He was expected. The lady received him with expressive signs of affection, and seating him, said:
“I have invited you here for your own good. You are poor; I wish to aid you. Do not be ashamed; speak to me frankly. What are your resources for living? Go into full particulars.”
Antón lowered his eyes and turned his hat around and around in his hands, until the lady again encouraged him:
“Go on; don’t be brief. Speak! boy.”
“Well then, lady,” answered the young man, hesitatingly, “I can’t say that it is so bad; I earn my twenty-five pesos a month.”
“From what persons, you mean”—continued Antón, with somewhat greater frankness,—“why then, Don Ascencio Ajágan gives me ten pesos because, every night, I go there for a little while to make up his accounts and to write a letter or two.

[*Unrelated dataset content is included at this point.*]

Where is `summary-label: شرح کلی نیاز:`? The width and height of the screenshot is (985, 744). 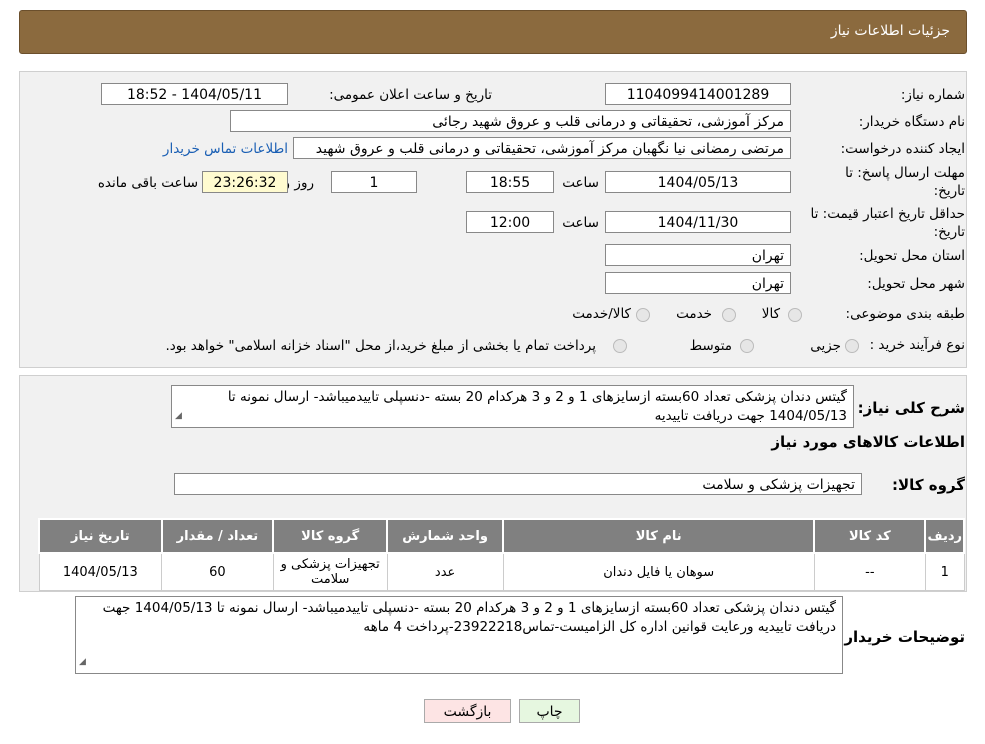
summary-label: شرح کلی نیاز: is located at coordinates (911, 408).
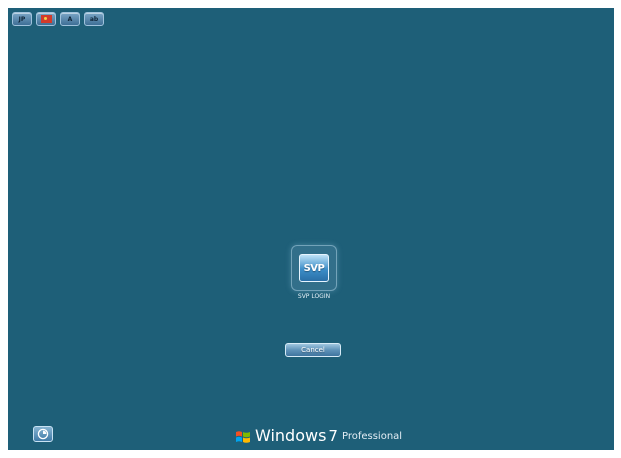 This screenshot has width=621, height=458. Describe the element at coordinates (243, 437) in the screenshot. I see `windows-logo-icon` at that location.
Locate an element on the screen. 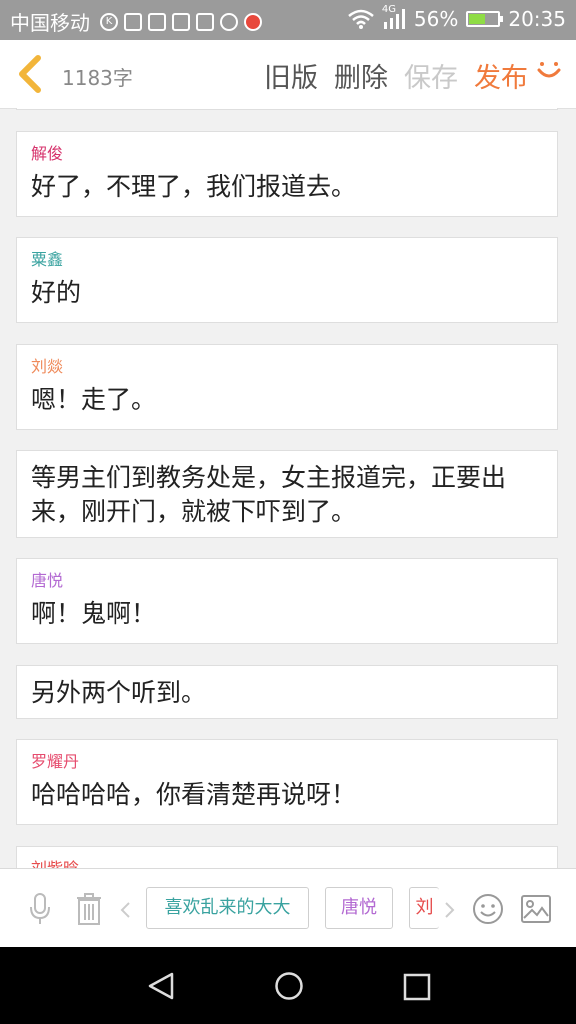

Master Collado pays me five pesos for the class in arithmetic, which I teach in the public school; another five, the receiver of taxes, who scarcely knows how to sign his name, pays me for balancing his accounts at the end of the month; and the other five the town treasurer gives me for doing the same.”
“That is not bad; but Collado and the collector pay you a miserable price.”

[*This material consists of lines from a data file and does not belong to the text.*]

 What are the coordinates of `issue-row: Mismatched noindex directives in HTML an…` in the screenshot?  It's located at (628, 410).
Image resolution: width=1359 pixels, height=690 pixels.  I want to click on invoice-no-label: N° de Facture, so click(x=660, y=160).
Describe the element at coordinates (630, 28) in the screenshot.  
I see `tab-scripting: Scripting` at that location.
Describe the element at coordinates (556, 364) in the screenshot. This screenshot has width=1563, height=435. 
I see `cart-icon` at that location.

“The latter, perhaps, yes; but the other, no—he receives a salary of barely twenty-five. As much as I earn.”
“Ah, well! bid farewell to Master Collado and Ajágan, and the collector and the town treasurer, and enter my employ. La Ermita is wretchedly cared for; mayorsdomos succeed one another and all rob me. You shall go to La Ermita as manager, with house and table, horses for your use, servants to do your bidding—that is to say, as master, because you will command there; the twenty-five pesos per month, which you now earn by your varied labors, will continue to be paid you and in addition fifteen per cent of the annual income of the place. I am making you not a bad offer!”[22]